There are so many disadvantages to having a disabled parent. One of the few advantages is that I’m always available to them. I’m fortunate to be able to provide guidance and support for decision-making when they ask for help or advice, and to volunteer it sometimes even when they don’t ask. No matter how busy I ever am with other things, I’m never too busy to listen and talk about whatever is on their minds.

 Rehearsing

Helping kids of any age think ahead about potentially difficult situations is a logical way to help prepare them for those situations.  Stress, high pressure, peer pressure, even financial pressure can impact a huge variety of decisions your kids may have to make. If you can help them anticipate those situations, they can have potential plans already in place so they don’t act without thinking about it enough.

I’ve even made sure to teach my kids about the wisdom of having ‘talking points’ literally written down and committed to memory when anticipating potentially stressful discussions. If they know key things they want to mention, they’re more likely to be able to work those things into the conversation. Just a few keywords jotted down in the notes section on a mobile phone can prevent regrets about forgetting to bring up things they wanted to talk about in an important conversation.

Life has few guarantees

In my little family we have a lot of experience with things not going as planned. The two biggest are that we never expected my husband to be killed by a drunk driver, and I never planned to get stricken with an uncurable, debilitating disease. There was not much that could have been done to prepare for those things ahead of time.

But even the most carefully pondered decisions can ultimately lead to consequences and results totally different from what was hoped for or expected. The result can even be some kind of complete failure.

Whether you’re 5, 15, 25, 50 or any other number on the calendar of your life, things are not always going to go your way. What we perceive as failure can actually lead to change and triumph. When we stumble, we can either accept defeat or aspire to meet another challenge. We can be ashamed, or we can be brave and bold. It’s a difficult lesson to learn and I think some people go a lifetime without really coming to that realization.  That’s why I think it’s so important we try to make our kids understand and internalize that truth.

They have to understand that there are very few life and death decisions or choices to be made in life. The short list includes:

  • Always be aware of your surroundings.
  • Don’t drink or do drugs and drive.
  • Don’t play with matches
  • Be aware of reasonable safety precautions if you’re bungee jumping or parasailing or anything along those lines.

Aside from that, most mistakes you can make in life are things from which you can recover.
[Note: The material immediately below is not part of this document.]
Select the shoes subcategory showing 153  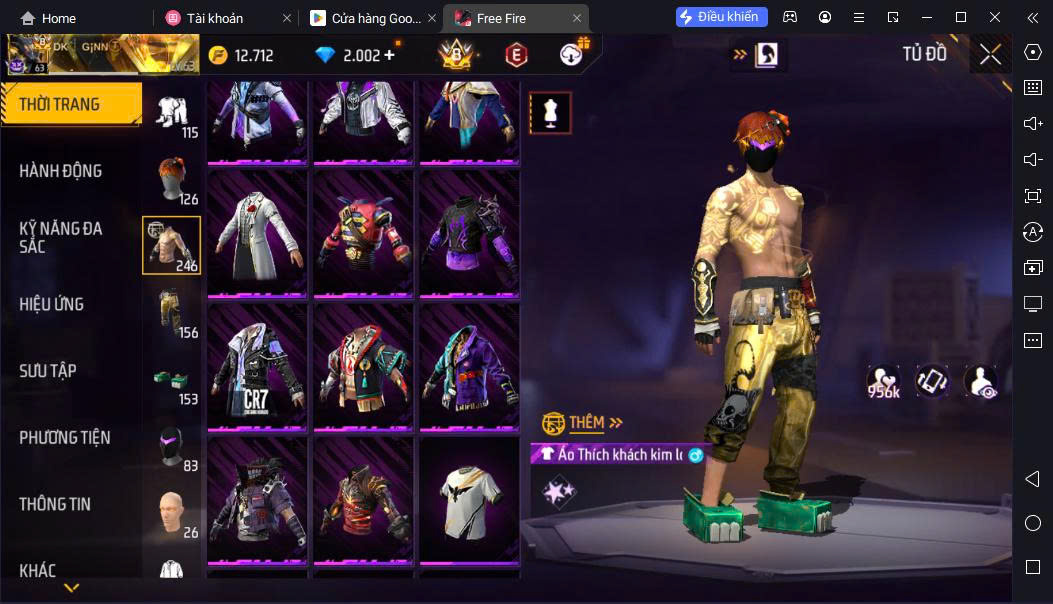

When my daughter told me her decision to leave her safe job and test the waters in a completely different field, I’ll admit I was kind of surprised. But then I thought about it and I wasn’t so surprised after all because the new job is in a field of work she’s had an interest in since she was a child. She figured out that she’ll still be able to meet her monthly expenses, which will never be as low again in her adult life as they are now. She’s going to still be going to college and pursuing the educational path she’s on.

If she doesn’t take this opportunity to explore a different career, she’ll always wonder if she made a mistake by not giving it a try, and that’s something she’d regret later on in life. And so, she’s decided for herself that she’s going to take the jump into the new field, and give it her all. I’m proud and excited for what her future will hold, and no matter the outcome, I’ll be here for her.

There are no scorecards in life but if there were, I’d be marking this down as a win for my daughter and a big parenting win for me.